→ **SUPPLIED PASSAGE**
---
Declared in the GOC DB

  • Wednesday 2nd March: At Risk on FTS during reconfiguration of FTS channels to use channel groups.
  • From Wednesday 2nd March: RGMA registry (lcgic01) being decommissioned.
  • Thursday 10th March. At Risk for glite update on Site BDIIs

Advanced warning:

The following items are being discussed and are still to be formally scheduled:

  • Castor Name Server upgrade - Proposed date Wednesday 9th March. (Will require Castor outage).
  • Updates to Site Routers on morning of Tuesday 15th March. (Will require Tier outage).
  • Castor upgrades (possibly directly to 2.1.10) - Possibly late March (27/28/29 during technical stop.)
  • Switch Castor to new Database Infrastructure - Possibly end March.
  • Increase shared memory for OGMA, LUGH & SOMNUS (rolling change). (OGMA done).
  • Address permissions problem regarding Atlas User access to all Atlas data.
  • Small isolating transformers have been received that should eliminate the electrical noise seen by the disk arrays hosting the Oracle databases. Plan to install for one of Castor systems on 8th March (during castor stop), with others during networking intervention on 15th March.
---
→ **REQUIREMENTS**
a) Repeat a stretch of the maintenance schedule word for word. Begin at the words "Declared in the" and stop after "during technical stop.)".
b) Answer these questions using the maintenance schedule:
(i) What is being decommissioned from Wednesday 2nd March?
(ii) What date is proposed for the Castor Name Server upgrade?
(iii) For which of the three systems has the shared memory increase already been done?
c) Write what comes next in the maintenance schedule, starting right after its last item.

→ **SOURCE EXCERPT**
---
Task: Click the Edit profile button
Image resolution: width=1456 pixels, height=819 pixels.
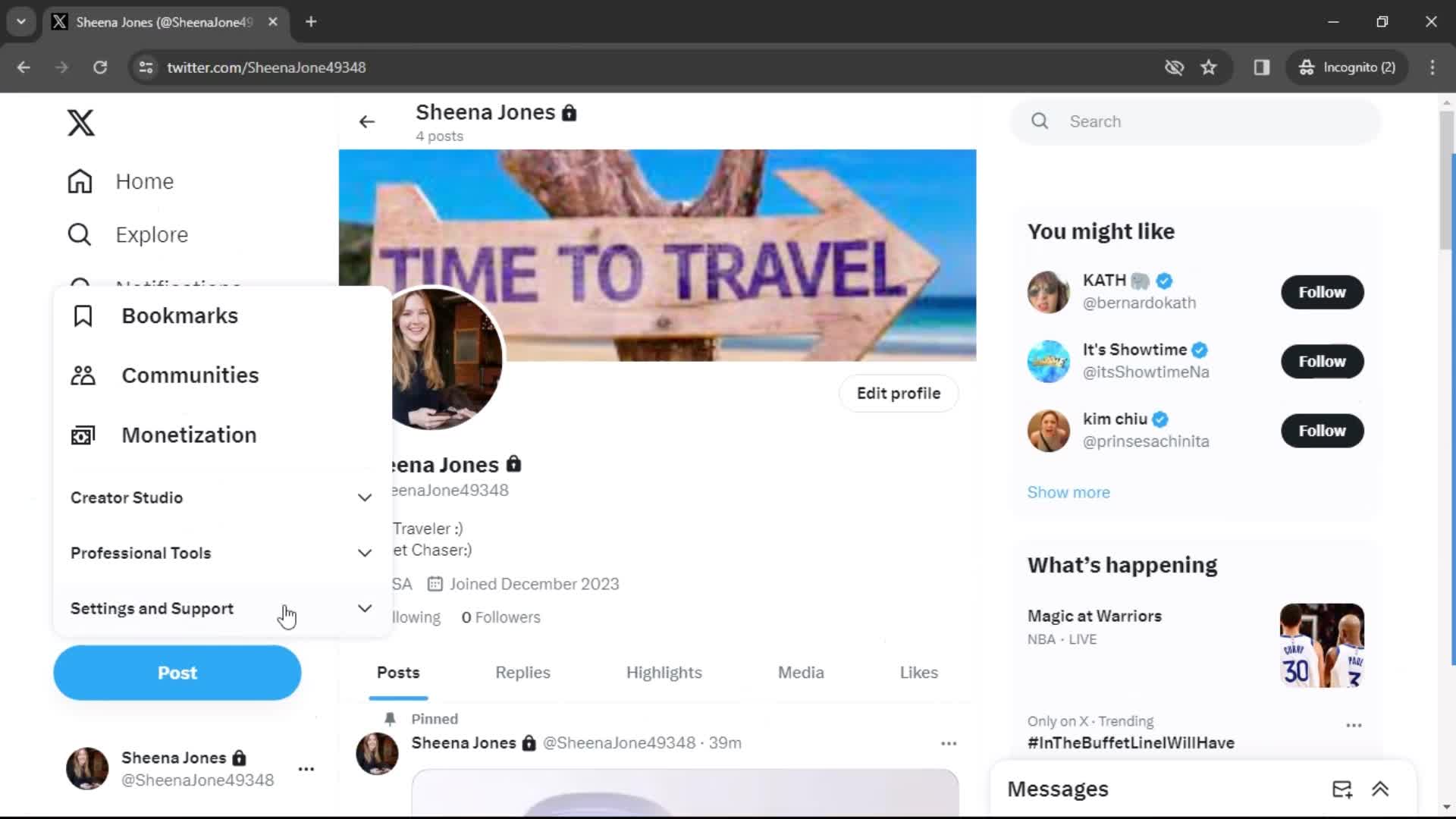Action: point(898,393)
---
→ **EXPECTED OUTPUTS**
a)
Declared in the GOC DB

  • Wednesday 2nd March: At Risk on FTS during reconfiguration of FTS channels to use channel groups.
  • From Wednesday 2nd March: RGMA registry (lcgic01) being decommissioned.
  • Thursday 10th March. At Risk for glite update on Site BDIIs

Advanced warning:

The following items are being discussed and are still to be formally scheduled:

  • Castor Name Server upgrade - Proposed date Wednesday 9th March. (Will require Castor outage).
  • Updates to Site Routers on morning of Tuesday 15th March. (Will require Tier outage).
  • Castor upgrades (possibly directly to 2.1.10) - Possibly late March (27/28/29 during technical stop.)

b)
(i) The RGMA registry (lcgic01).
(ii) Wednesday 9th March.
(iii) OGMA.

c)
  • Atlas requested changes pending:
    • Renaming Atlas files (that were in MCDisk)
    • Adding xrootd libraries to worker nodes

Entries in GOC DB starting between 23rd February and 2nd March 2011.

There were no unscheduled entries this last week.

Service Scheduled? Outage/At Risk Start End Duration Reason
lcgic01.gridpp.rl.ac.uk SCHEDULED OUTAGE 02/03/2011 12:00 01/04/2011 01:00 29 days, 12 hours RGMA registry to be decommissioned off
lcgfts.gridpp.rl.ac.uk SCHEDULED AT_RISK 02/03/2011 10:00 02/03/2011 13:00 3 hours Reconfiguration of FTS channels to use channel groups.
lcgbdii.gridpp.rl.ac.uk SCHEDULED AT_RISK 01/03/2011 10:00 01/03/2011 13:00 3 hours Applying gLite updates to the RAL top-level BDIIs.